Fin de ano, lluvia de listas. 'Persona del año' llama Time a la cara que pone en su tapa por estas fechas. Como en su edición precedente puso a Assange amordazado, para no repetir cobertura ha decidido consagrar ésta a Zuckerberg, que viene siendo algo así como un Assange de derecha. Otro resultado daba el voto popular abierto por Time, pero una cosa es una cosa y otra cosa es otra cosa.

De todas las listas que hasta ahora han sido, mi favorita es la de Van Dale, que consagra la palabra del año en Flandes. Consta de tres palabras (es una lista escueta, lo que potencia su capacidad de penetración).

La palabra ganadora es tentsletje. Traducir tentsletje al castellano es una hazaña similar a traducir arrebol o azahar al holandés. Allá vamos: Muchacha que acoge en su tienda, durante los festivales veraniegos, a uno o a varios visitantes, para solaz de todas las partes involucradas. Más o menos eso. Una vez más, el traductor automático nos da un rapapolvo: Chica en un prado festival con diferentes hombres tienen relaciones sexuales en su tienda.

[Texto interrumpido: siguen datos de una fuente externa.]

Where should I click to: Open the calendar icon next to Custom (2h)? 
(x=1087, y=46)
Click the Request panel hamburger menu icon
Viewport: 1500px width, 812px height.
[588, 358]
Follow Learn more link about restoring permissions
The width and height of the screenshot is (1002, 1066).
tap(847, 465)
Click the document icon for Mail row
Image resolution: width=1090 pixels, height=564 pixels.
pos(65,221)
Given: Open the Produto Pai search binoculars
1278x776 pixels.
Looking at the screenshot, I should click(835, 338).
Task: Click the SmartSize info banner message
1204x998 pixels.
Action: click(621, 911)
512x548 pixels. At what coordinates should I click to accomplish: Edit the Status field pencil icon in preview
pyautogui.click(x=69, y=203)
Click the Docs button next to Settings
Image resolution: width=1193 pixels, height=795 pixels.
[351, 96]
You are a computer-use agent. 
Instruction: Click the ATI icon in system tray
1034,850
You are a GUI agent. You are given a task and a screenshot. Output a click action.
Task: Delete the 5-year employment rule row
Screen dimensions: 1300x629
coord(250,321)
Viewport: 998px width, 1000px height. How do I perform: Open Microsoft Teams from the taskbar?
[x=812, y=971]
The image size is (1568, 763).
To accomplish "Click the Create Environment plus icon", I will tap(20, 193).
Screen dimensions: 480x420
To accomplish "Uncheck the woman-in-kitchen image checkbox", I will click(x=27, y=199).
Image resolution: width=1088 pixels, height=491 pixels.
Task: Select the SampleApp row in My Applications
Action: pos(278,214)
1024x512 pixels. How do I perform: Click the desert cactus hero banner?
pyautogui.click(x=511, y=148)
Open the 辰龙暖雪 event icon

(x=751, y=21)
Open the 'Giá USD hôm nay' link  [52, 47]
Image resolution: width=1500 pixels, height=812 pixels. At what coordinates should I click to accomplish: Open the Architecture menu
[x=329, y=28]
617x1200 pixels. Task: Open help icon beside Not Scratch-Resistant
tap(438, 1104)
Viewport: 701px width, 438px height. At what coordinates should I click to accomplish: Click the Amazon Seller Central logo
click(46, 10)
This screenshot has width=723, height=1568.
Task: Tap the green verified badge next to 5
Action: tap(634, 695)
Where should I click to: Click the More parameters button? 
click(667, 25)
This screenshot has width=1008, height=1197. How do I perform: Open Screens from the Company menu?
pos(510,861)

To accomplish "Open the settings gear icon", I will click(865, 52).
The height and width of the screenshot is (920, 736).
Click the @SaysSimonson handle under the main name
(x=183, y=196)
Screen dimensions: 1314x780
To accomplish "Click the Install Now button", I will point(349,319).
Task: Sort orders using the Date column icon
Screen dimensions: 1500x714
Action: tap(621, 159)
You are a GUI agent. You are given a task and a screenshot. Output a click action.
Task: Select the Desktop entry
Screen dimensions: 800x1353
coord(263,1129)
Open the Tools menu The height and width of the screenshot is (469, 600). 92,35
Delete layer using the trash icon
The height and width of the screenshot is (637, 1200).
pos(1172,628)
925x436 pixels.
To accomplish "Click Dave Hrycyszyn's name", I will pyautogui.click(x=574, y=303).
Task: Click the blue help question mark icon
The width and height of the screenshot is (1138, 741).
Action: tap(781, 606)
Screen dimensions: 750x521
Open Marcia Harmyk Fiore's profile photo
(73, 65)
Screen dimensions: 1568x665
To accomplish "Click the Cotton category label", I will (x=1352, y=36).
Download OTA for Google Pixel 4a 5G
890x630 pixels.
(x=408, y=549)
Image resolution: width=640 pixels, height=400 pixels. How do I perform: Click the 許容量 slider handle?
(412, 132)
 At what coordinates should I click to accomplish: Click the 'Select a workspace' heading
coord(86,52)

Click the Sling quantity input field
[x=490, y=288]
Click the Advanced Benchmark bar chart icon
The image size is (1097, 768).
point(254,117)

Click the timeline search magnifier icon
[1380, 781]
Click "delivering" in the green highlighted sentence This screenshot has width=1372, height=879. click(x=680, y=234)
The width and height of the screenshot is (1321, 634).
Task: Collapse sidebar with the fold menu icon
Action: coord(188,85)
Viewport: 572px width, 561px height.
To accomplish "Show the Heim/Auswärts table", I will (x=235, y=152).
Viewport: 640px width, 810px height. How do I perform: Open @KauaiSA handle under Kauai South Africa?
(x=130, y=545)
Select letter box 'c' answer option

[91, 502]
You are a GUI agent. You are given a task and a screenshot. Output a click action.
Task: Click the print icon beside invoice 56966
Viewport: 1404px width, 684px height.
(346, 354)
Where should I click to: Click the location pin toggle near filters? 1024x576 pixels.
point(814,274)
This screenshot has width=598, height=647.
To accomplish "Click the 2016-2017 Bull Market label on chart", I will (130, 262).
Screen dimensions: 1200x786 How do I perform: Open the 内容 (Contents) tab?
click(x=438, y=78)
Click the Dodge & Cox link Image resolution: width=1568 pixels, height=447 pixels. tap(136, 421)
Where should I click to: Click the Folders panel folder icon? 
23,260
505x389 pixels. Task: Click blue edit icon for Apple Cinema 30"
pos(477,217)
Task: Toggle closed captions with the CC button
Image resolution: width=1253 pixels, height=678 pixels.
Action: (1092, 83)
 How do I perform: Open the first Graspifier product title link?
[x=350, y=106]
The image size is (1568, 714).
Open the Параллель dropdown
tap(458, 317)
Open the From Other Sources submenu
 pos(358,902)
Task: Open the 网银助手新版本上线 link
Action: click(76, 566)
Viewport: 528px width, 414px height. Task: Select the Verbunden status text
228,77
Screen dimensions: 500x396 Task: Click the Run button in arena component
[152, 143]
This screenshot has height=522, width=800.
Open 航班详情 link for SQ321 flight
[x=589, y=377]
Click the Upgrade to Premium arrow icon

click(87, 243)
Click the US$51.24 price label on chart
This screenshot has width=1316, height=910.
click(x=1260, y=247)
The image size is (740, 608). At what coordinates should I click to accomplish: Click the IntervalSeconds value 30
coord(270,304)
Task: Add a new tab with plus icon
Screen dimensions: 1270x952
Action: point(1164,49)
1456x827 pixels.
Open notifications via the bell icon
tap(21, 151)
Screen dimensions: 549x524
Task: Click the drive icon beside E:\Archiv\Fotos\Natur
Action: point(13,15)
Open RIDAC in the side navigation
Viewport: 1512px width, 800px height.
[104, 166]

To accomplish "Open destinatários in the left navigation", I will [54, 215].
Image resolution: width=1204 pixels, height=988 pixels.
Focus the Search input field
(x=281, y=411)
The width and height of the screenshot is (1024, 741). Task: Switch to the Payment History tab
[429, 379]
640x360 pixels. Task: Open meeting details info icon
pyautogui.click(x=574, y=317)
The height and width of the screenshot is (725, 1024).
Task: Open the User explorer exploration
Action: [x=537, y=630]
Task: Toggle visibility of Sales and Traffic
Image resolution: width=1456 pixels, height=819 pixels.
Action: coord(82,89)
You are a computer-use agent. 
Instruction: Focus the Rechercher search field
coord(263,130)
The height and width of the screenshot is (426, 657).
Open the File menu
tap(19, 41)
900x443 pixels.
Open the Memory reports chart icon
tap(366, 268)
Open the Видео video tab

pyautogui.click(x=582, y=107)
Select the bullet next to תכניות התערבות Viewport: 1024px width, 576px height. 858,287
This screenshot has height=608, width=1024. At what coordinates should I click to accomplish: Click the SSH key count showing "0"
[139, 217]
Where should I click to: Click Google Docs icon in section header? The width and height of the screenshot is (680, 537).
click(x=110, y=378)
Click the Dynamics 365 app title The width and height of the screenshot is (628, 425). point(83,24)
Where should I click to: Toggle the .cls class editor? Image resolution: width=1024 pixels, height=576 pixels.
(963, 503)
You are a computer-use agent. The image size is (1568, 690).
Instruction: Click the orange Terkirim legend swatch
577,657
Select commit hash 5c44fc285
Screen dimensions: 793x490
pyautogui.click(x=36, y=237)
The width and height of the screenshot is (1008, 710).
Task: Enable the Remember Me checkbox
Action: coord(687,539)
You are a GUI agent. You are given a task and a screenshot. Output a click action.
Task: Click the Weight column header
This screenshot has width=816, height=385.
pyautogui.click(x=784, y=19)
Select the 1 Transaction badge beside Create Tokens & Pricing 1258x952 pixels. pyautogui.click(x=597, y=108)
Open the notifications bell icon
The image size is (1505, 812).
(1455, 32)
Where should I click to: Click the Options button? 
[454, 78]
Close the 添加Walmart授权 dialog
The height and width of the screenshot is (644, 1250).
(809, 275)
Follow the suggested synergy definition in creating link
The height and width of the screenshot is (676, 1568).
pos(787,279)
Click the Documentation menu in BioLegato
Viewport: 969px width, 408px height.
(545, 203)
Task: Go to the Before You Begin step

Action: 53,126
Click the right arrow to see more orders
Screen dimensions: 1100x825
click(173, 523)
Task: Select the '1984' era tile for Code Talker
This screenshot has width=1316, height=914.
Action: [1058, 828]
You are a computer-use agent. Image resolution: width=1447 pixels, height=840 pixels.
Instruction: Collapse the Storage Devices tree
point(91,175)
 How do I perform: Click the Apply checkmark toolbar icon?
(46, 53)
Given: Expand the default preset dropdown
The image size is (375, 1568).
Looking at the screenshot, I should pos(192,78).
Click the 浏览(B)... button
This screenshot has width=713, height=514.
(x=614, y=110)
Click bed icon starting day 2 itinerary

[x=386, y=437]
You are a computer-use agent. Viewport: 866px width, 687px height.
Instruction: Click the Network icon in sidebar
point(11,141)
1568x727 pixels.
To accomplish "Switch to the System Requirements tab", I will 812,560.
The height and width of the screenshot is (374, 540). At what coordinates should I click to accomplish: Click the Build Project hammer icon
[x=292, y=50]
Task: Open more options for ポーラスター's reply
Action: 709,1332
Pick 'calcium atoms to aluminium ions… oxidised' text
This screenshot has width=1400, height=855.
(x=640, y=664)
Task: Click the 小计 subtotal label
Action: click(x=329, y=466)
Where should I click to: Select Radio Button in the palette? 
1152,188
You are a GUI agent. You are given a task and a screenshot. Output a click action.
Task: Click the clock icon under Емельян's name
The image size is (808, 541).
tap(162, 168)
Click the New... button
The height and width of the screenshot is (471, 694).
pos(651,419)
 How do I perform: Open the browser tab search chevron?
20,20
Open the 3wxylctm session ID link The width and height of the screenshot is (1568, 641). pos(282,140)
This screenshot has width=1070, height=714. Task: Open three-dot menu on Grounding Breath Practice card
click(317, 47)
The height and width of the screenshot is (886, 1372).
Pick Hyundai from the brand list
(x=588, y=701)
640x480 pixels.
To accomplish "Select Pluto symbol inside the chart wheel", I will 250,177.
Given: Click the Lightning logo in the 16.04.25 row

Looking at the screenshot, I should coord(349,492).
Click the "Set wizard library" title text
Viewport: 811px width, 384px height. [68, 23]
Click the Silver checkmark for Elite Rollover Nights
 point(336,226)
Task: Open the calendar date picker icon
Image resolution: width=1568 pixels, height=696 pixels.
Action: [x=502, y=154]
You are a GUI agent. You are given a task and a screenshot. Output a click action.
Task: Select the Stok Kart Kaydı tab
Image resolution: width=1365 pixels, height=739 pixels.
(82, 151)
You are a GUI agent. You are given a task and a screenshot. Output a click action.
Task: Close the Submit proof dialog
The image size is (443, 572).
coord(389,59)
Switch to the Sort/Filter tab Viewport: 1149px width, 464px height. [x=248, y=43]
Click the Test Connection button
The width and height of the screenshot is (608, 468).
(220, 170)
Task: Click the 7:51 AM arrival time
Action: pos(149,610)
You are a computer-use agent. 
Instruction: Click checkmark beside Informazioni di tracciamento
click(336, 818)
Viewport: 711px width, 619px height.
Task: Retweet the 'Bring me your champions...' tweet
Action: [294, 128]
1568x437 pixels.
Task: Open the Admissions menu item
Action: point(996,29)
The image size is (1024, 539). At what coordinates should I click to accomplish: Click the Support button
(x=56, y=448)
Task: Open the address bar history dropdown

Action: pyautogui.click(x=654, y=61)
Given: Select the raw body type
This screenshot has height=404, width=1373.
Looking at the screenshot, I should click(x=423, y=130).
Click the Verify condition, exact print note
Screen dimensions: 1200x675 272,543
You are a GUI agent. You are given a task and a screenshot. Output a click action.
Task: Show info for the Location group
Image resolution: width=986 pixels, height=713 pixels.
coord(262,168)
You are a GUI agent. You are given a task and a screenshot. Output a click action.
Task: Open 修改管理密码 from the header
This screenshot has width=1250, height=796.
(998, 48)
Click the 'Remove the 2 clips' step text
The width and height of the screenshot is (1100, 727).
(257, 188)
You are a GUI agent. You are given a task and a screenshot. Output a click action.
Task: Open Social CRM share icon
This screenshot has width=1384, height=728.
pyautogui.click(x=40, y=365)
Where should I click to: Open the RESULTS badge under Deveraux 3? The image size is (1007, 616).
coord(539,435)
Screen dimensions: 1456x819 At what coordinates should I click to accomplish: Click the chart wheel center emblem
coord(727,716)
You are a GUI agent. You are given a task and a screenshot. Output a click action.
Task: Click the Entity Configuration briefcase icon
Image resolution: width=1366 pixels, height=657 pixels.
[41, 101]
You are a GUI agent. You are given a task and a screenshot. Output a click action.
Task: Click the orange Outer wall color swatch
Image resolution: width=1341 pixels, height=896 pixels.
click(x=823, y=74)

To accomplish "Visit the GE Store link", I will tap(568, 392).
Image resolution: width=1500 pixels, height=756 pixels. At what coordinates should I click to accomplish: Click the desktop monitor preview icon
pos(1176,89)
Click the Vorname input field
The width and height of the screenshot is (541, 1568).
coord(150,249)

La segunda y la tercera palabra del año son pedopriester y ontdopen. La primera se entiende en seguida y la segunda significa desbautizarse, borrarse de la lista del club de Benedictus (a quien le estará dedicado el podio) y, eventualmente, cambiar la imagen del pedopriester de turno por una radiante tentsletje.

La mayoría de las listas sólo sirven para animar la sobremesa. Esta, en cambio, proporciona una radiografía, qué digo, ¡una resonancia magnética! súper detallada del origen y destino del pueblo flamenco.